--- Excerpted records ---
══════════

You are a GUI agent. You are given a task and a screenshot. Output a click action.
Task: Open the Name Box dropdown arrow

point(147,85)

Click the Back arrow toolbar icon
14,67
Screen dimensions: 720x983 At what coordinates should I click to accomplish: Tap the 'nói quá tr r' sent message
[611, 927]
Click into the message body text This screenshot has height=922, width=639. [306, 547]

══════════

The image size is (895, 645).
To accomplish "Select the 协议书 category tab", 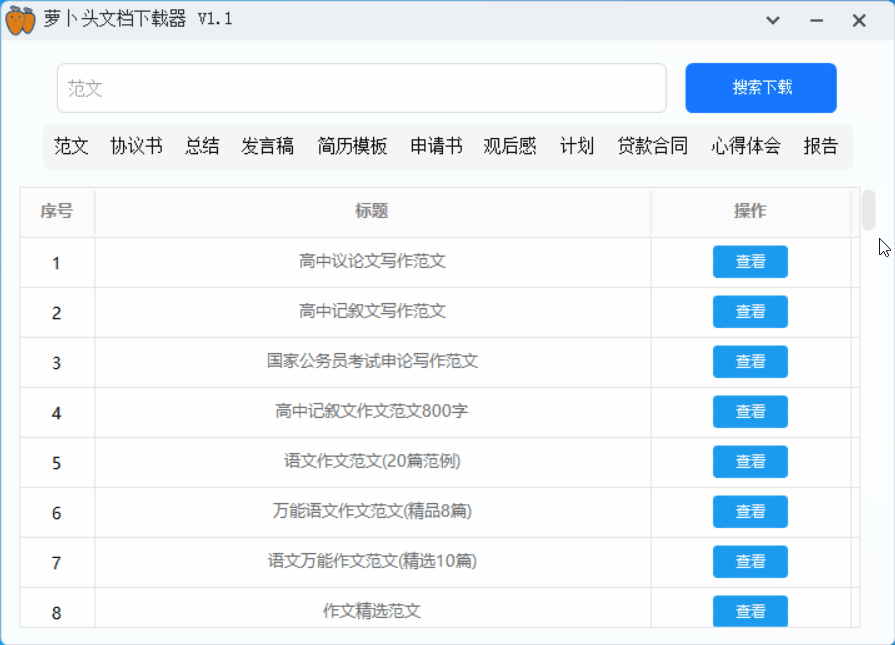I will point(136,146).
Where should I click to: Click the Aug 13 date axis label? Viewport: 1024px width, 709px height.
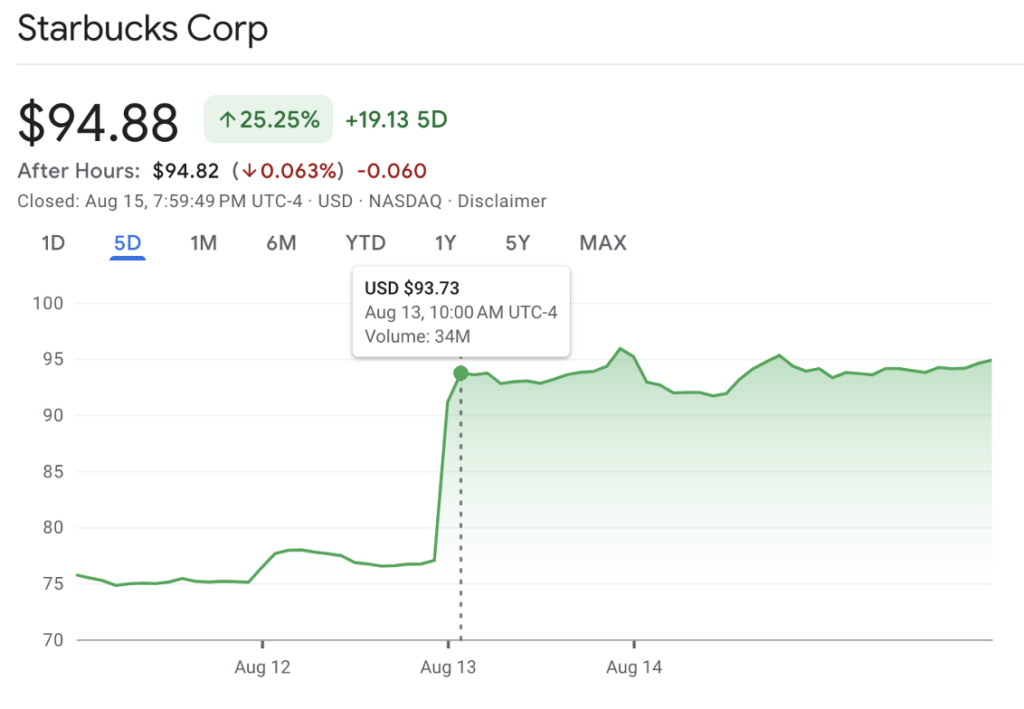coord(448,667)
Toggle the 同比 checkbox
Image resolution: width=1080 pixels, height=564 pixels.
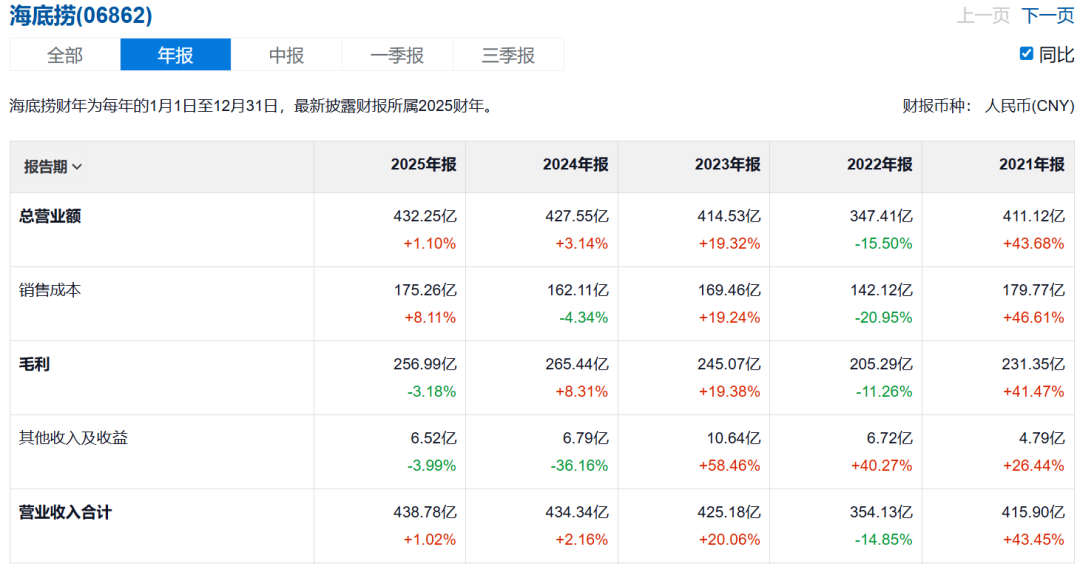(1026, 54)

══════════

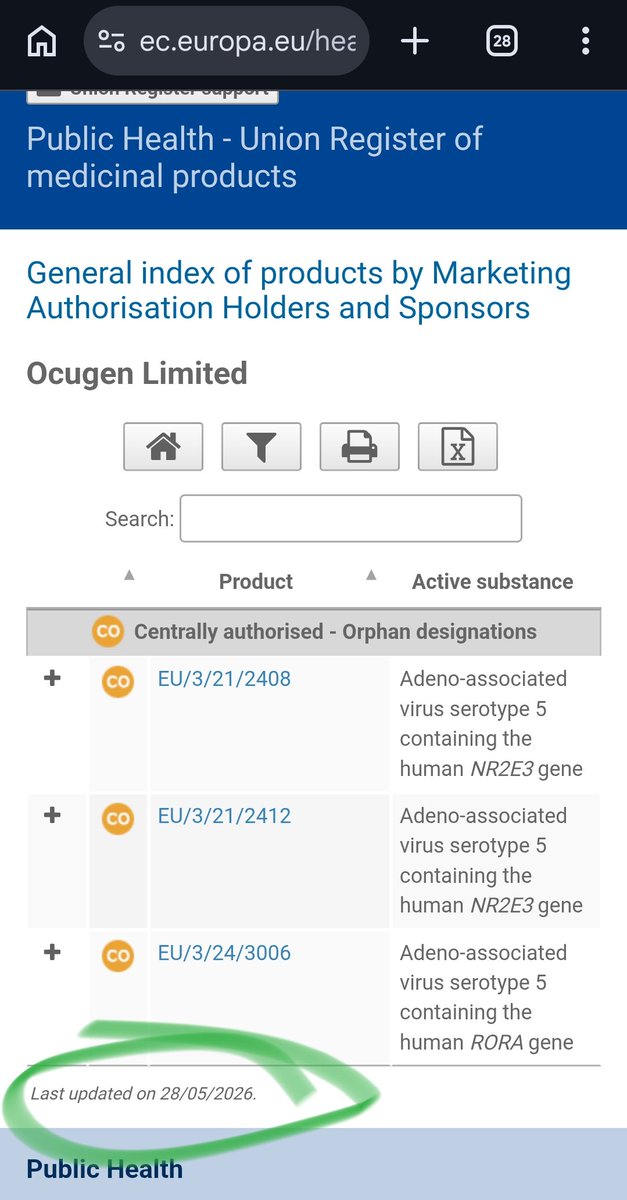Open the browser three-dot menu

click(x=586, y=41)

══════════

--- Task objective ---
Within the entries above, find the string "screenshot" and return each line that holds it.

--- Answer to this task ---
You are a GUI agent. You are given a task and a screenshot. Output a click action.
Click into the message body text This screenshot has height=922, width=639. [306, 547]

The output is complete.